• Exercise set:
#1 Duplicate the passage of the WebAssembly security notes from "Function calls: set" up to and including "are valid functions.".
#2 According to the WebAssembly security notes, why must a caller place enough arguments on the stack for a WebAssembly function? Respond in one to three sentences.

• Document segment:
Small trade-off with VM-based bounds checking.
  Not quite deterministic anymore.
  Depending on runtime, program might or might not stop on out-of-bounds store,
    if store is slightly out-of-bounds.

Yet another trade-off suggested by the paper: possible corruption on OOB write.
  Mask the address (cut off the high bits).
  Out-of-bounds write gets the address truncated, overwrites some in-bounds memory.
  Safe; turns unsafe access into a correctness problem.

No memory safety within a module.
  Entirely possible for a C program compiled to WebAssembly to have buffer overflow.
  E.g., corrupt heap-allocated memory region.
  WebAssembly doesn't prevent overflow, so C program could misbehave arbitrarily.
  But does ensure that the WebAssembly code can't affect the rest of the system.

Why is value type checking important?  (i32 vs i64)
  Compiler may want to know if a value might be limited to 32 bits.
  Allows some optimizations like loading/storing memory locations.

Why is function type checking important?  (How many arguments does a function take?)
  WebAssembly function can access (and modify) arguments.
    They are just like local vars.
  Thus, wasm function can modify some number of runtime stack locations,
    depending on how many arguments it declares itself as taking.
  Need to make sure the caller gave us enough arguments on the stack.
    Otherwise function can read/write other items on runtime stack!
    Could be some native return address, which would be bad.

How to achieve control flow integrity?
  Direct jumps: compiler ensures the native jump goes to proper compiled code.
  Function calls: set up the stack in the way the target function expects.
    Namely, args + return address should be at the bottom of the stack after call.
    Type safety for function types ensures we put the right number of arguments.
  Indirect function calls: table of jump targets.
    Compiler ensures that all jump targets are valid functions.
    WebAssembly call_indirect emits native code to jump to some function from table.

rWasm runtime: compile wasm module to Rust code.
  Demo:
    git clone https://github.com/secure-foundations/rWasm
    cd rWasm
    cargo run ~/demo/lib.wasm
    wasm2wat ~/demo/lib.wasm
    cat generated/src/lib.rs
    [[ look at the implementation for add: func_2 ]]
    [[ look at the implementation for memwrite: func_5 ]]
    [[ look at memory_accessors: Rust's slice &[u8] checks bounds in get/get_mut ]]

    cargo run -- --wasi-executable ~/demo/main.wasm
    ( cd generated && cargo run )

Entries on locating words and elements:
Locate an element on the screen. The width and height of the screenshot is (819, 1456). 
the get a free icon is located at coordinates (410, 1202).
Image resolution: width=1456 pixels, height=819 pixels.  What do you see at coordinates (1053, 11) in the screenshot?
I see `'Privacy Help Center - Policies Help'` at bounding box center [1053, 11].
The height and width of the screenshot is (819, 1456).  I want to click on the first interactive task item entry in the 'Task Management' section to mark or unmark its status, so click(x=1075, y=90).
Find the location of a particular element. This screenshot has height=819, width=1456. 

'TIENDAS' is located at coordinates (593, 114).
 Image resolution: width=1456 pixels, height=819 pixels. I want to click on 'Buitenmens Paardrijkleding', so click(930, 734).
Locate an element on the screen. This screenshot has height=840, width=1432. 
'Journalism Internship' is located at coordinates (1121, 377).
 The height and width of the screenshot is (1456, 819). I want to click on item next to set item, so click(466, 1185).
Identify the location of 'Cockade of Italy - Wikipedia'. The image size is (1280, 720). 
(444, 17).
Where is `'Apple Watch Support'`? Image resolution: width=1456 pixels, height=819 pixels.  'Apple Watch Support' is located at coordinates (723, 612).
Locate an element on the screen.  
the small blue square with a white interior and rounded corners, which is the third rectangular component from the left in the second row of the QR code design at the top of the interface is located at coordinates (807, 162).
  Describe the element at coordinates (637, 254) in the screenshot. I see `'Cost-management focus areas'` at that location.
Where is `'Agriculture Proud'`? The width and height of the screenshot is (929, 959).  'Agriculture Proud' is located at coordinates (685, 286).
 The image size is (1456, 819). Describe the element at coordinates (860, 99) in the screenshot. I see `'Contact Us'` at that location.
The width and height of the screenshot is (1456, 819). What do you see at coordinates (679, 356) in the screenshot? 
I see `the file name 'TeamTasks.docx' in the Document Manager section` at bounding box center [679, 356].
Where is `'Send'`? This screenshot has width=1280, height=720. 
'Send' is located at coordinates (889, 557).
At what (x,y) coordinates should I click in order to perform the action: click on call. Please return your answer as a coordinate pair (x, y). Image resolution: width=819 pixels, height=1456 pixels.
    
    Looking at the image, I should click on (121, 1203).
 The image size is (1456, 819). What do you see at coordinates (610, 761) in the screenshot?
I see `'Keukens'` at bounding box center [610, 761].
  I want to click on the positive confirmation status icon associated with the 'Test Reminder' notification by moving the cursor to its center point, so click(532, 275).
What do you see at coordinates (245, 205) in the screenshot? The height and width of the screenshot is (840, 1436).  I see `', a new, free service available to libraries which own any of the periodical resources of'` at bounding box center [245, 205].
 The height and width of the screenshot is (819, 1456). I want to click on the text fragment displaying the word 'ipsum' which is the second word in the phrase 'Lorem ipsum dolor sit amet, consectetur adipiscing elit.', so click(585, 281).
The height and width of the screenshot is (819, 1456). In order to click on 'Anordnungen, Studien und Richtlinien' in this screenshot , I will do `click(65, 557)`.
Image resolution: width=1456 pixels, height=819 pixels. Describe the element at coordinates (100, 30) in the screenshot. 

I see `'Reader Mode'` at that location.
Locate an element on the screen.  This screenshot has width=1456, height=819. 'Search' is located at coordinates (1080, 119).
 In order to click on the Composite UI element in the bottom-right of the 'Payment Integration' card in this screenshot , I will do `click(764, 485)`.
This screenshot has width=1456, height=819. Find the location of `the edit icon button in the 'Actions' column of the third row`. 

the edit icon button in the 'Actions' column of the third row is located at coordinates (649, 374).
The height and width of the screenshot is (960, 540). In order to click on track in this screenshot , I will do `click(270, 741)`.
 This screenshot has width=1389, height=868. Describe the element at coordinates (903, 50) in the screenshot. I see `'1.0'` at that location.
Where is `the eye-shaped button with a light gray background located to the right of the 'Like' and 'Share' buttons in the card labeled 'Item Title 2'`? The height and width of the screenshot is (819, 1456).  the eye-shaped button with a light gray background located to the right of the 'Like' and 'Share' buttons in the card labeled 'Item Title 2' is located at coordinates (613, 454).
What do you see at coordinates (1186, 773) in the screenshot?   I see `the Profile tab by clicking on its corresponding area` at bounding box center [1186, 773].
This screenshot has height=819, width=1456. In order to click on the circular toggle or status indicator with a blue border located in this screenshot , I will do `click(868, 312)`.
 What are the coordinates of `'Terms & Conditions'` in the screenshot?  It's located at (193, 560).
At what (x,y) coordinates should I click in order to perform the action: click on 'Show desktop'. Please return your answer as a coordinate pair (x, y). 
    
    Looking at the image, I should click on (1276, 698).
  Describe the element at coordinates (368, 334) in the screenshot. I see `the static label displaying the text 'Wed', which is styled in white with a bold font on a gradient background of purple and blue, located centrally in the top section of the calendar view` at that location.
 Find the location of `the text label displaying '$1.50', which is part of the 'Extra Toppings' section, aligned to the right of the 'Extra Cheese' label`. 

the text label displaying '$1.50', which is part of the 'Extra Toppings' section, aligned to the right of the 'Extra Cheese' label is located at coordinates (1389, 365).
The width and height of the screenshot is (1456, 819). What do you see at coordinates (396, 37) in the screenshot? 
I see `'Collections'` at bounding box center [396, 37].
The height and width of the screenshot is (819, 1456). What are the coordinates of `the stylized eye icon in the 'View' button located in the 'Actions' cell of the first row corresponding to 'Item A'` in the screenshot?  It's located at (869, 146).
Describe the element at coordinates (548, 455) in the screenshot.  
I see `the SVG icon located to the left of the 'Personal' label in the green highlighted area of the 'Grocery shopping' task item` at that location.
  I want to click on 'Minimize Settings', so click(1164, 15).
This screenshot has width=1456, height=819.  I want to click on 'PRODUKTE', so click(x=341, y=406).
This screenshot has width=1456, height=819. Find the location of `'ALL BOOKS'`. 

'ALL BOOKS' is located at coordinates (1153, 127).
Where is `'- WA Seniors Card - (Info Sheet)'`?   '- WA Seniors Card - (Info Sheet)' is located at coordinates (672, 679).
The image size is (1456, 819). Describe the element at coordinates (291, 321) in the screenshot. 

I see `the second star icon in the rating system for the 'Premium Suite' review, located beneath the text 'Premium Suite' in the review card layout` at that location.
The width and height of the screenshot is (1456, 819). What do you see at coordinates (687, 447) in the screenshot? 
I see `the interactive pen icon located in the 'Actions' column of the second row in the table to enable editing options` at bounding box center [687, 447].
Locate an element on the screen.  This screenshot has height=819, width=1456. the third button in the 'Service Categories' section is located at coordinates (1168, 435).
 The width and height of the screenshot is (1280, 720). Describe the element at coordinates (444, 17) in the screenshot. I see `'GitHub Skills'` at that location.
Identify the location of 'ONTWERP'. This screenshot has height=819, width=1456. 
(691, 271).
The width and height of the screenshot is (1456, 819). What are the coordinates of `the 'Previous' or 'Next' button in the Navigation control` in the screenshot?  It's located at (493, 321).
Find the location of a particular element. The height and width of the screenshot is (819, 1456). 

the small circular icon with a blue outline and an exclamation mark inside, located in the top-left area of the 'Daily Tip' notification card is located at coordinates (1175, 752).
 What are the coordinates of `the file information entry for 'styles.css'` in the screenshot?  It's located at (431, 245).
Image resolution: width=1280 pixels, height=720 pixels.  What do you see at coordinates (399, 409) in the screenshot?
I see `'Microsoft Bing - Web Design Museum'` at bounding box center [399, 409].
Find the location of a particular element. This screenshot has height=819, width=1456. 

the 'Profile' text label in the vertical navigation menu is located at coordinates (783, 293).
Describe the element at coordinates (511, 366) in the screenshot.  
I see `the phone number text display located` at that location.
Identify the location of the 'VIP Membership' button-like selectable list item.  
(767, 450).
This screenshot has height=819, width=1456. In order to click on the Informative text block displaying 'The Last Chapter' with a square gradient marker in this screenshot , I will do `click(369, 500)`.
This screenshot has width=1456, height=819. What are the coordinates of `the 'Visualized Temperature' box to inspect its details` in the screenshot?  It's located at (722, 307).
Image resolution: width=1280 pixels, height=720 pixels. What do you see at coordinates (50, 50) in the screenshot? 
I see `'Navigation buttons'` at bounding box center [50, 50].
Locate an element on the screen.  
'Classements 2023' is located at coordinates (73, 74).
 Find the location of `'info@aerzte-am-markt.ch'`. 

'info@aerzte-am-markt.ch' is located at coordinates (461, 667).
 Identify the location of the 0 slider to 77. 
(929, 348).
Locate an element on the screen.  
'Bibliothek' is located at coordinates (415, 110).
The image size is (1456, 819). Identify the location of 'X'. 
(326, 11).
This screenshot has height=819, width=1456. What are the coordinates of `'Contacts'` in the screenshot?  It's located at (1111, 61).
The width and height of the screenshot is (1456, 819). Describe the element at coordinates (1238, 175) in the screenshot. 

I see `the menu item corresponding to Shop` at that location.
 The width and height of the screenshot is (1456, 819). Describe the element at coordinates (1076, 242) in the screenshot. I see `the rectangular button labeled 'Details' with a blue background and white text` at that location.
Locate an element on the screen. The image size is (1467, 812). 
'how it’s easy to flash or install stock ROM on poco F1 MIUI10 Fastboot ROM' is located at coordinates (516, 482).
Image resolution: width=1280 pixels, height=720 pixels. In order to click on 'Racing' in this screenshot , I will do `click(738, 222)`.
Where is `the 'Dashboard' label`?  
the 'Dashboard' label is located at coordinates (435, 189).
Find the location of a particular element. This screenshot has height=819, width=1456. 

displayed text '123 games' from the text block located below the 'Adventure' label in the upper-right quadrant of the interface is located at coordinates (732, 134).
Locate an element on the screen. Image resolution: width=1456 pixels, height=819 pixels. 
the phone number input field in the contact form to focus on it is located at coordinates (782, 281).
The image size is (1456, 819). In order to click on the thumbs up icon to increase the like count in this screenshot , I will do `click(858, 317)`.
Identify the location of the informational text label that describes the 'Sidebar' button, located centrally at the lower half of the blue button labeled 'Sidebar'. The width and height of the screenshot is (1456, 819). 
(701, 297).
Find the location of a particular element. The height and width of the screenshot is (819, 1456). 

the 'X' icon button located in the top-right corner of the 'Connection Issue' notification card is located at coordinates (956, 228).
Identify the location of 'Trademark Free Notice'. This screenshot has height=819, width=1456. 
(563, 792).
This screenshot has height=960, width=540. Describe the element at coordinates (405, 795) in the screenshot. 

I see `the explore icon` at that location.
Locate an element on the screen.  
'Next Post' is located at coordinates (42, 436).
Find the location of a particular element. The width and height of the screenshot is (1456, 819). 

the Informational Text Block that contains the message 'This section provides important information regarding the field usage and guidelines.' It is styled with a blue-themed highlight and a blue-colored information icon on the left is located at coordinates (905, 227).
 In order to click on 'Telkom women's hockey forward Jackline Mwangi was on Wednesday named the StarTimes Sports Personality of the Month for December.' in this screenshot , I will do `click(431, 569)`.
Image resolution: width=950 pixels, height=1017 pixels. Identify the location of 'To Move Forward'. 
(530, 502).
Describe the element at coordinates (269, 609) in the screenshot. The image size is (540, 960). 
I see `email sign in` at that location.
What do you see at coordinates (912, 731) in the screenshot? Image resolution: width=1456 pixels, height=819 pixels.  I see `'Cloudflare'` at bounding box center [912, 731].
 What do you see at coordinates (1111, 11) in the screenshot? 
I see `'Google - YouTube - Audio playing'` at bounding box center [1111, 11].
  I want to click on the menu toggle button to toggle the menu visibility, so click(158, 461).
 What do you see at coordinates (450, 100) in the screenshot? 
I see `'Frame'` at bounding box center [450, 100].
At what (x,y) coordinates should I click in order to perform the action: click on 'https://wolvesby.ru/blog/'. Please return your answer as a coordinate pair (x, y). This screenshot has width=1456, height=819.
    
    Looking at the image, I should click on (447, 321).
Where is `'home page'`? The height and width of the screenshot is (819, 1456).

• Task-by-task outputs:
#1
Function calls: set up the stack in the way the target function expects.
    Namely, args + return address should be at the bottom of the stack after call.
    Type safety for function types ensures we put the right number of arguments.
  Indirect function calls: table of jump targets.
    Compiler ensures that all jump targets are valid functions.

#2 A WebAssembly function can access and modify its arguments as it does local variables, so it can touch as many runtime stack locations as the number of arguments it declares. If the caller supplied too few, the function could read or write other items on the runtime stack, possibly including a native return address.